Le 20 juin, cela fera 5 mois que nous sommes rentrés d’Égypte, et depuis ce retour "à la maison", je vis chaque jour à la fois, je savoure chaque seconde, je cesse de courir vers le cimetière, je suis plus à l’écoute de mes besoins et de mes désirs, j’exprime ma vérité avec plus de clarté et de douceur, je me positionne en harmonie avec l’instant présent. Je fais moins de concessions, et je le vis bien, très bien même. Parfois encore, je dérape, je cède au stress, je rumine de sombres pensées, j’engloutis des aliments que mon corps refuse. Mais ces dérapages sont moins nombreux, et leur durée s’est réduite.
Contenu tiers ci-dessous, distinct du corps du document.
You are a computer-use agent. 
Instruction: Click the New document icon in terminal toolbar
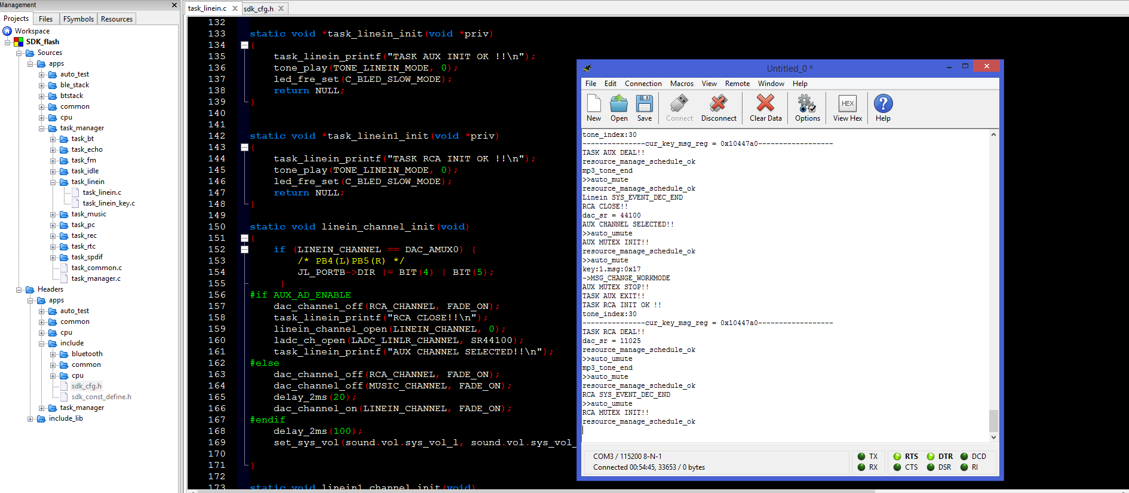(x=594, y=108)
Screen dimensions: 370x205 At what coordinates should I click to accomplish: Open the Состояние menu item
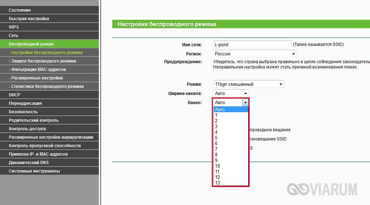[20, 10]
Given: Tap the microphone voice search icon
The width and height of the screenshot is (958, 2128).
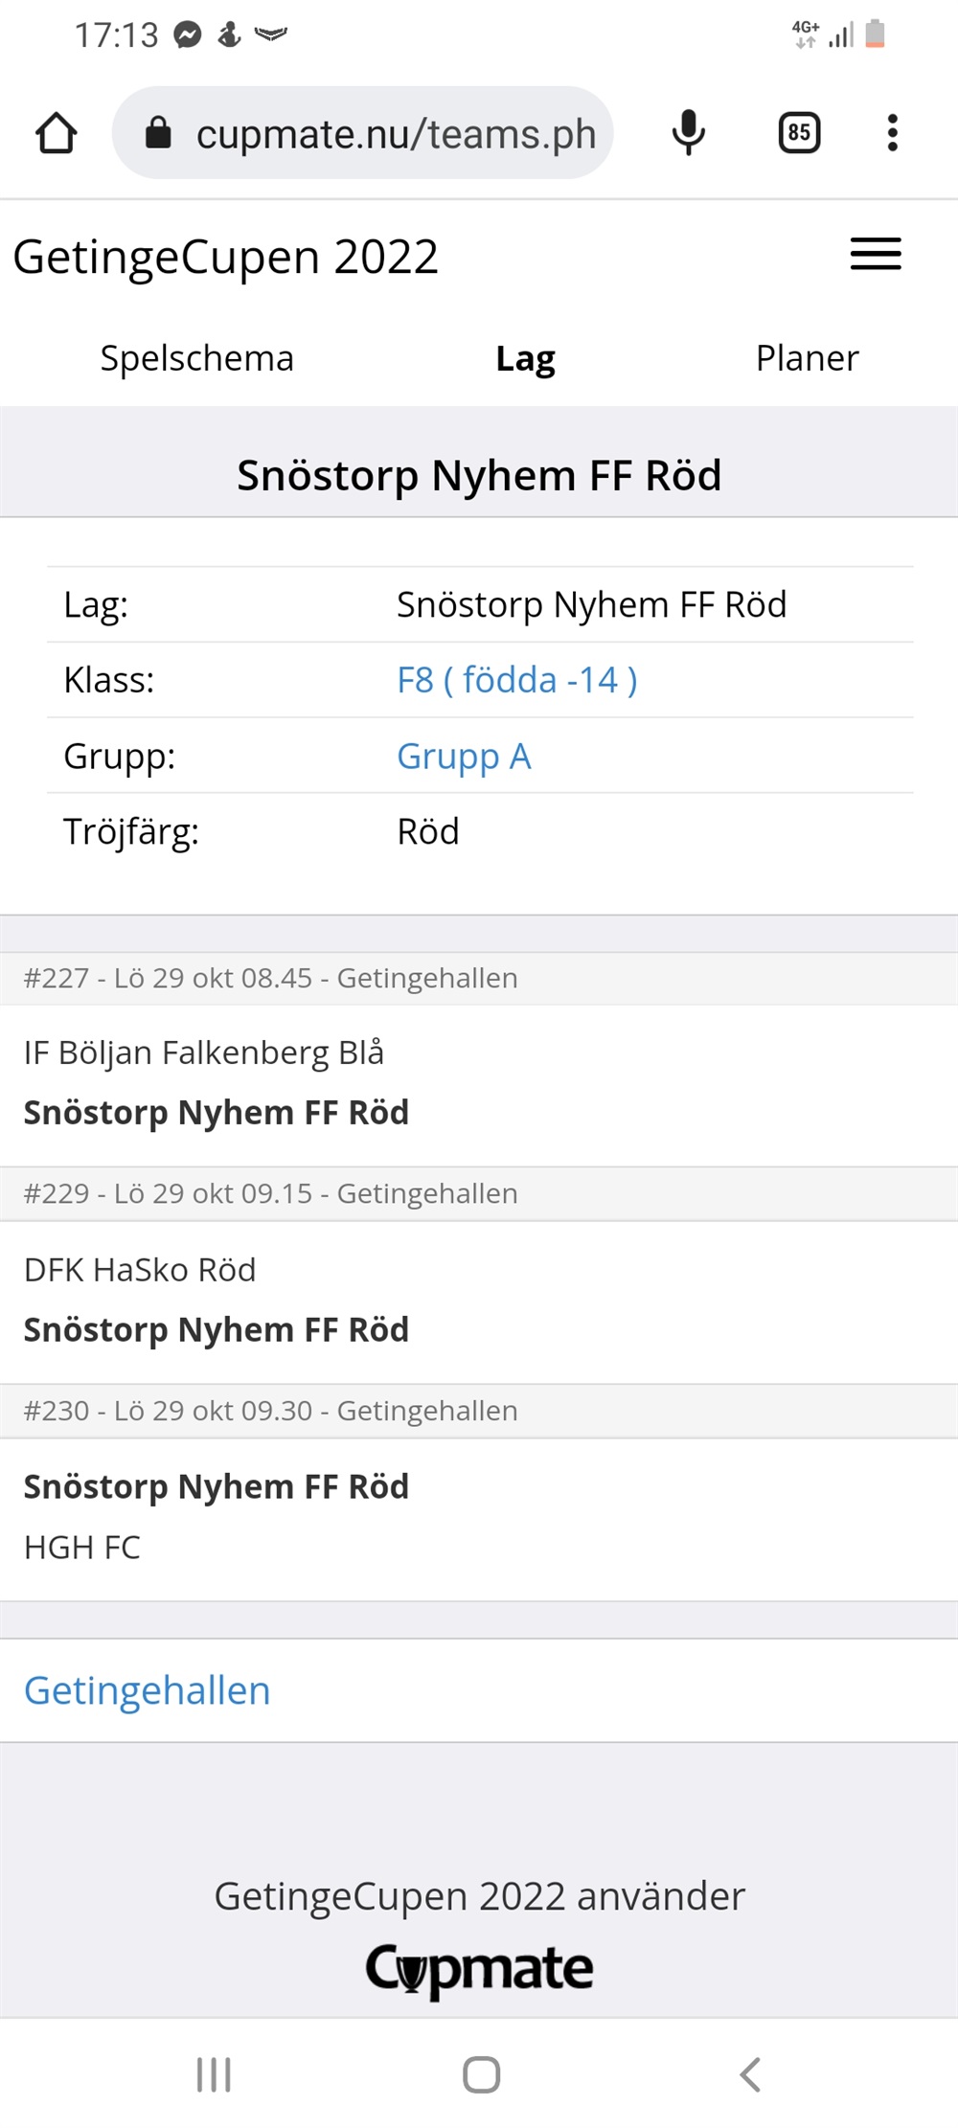Looking at the screenshot, I should [x=688, y=133].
Je les vois, je les vis comme étant les poussières accumulées sur le livre rangé sur l’étagère presque inaccessible, poussière qui aurait été déplacée et emportée par une brise émotionnelle, me rappelant ainsi que le livre est toujours là, et qu’il ne faut jamais oublier que lorsque je l’avais écrit, j’y avais appris tant de choses et qu’il recèle dès lors une richesse infinie qui témoigne que mon voyage intérieur a finalement trouvé sa voie.